We also discovered that not everyone in the room was taking the same test. Ali had a whole different set of questions to me. I think they have several different sets to hand out, so you can't cheat by seeing which answers your neighbor has circled.

Then, more waiting. People got called up to the front of the room to be quizzed by one of the officials. We had about an hour wait before our turn.

Where you have a joint application, like we had, you got called together. They went through every little detail that might get questioned by the immigration judge. For example, all our passports other then mine had expired, and we got grilled on why we hadn't renewed them. It costs way more to get British passports renewed in Canada than in Britain, we've had no need to travel, we were holding on until we became citizens and could get Canadian passports ... the official scribbled down everything we said.

While there, we learned that the Victoria immigration office is about to close down - funding cuts. The officials testing us only learned a few days ago, so they were struggling a bit.

This means we don't know where, let alone when, we'll be called to the citizenship ceremony.

Assuming we pass.

This is the bit we're struggling with now.

We'd been looking forward to an end to the uncertainty, and speculated on what would happen if we didn't pass. But they don't mark the exam there and then. We think we've done OK, but we just don't know.
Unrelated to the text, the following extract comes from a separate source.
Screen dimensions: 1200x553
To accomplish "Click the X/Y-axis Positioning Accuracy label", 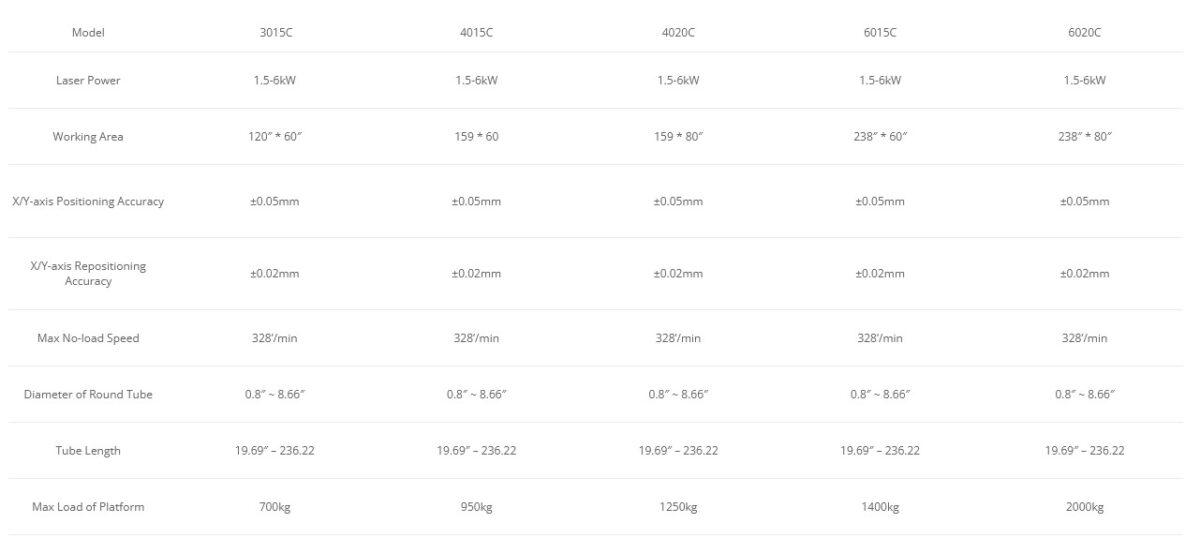I will [88, 201].
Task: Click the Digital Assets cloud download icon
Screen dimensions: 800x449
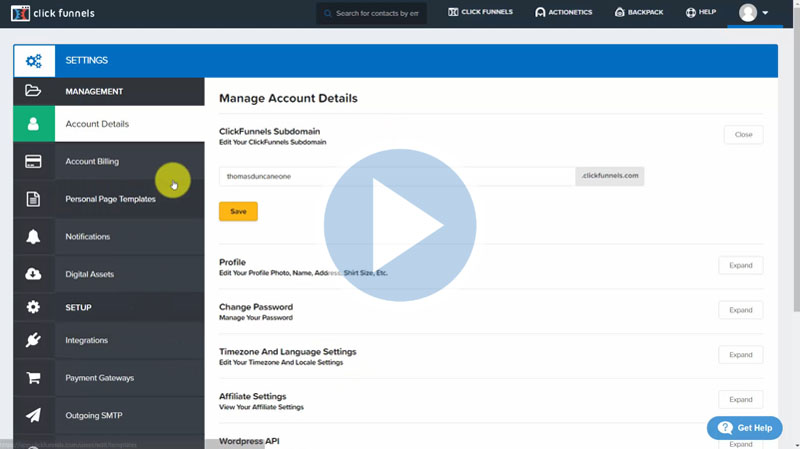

The one thing we weren't prepared for was not knowing.

All we can do is wait. We'll either get a letter inviting us to a ceremony, or asking us to meet with a citizenship judge. Even that may not mean we failed, it might just mean that they have more questions about our application.

So, we wait.

11 comments:

  1. I'm sure you did just fine. It means a lot to you so you were probably very well prepared. Holding good thoughts for you.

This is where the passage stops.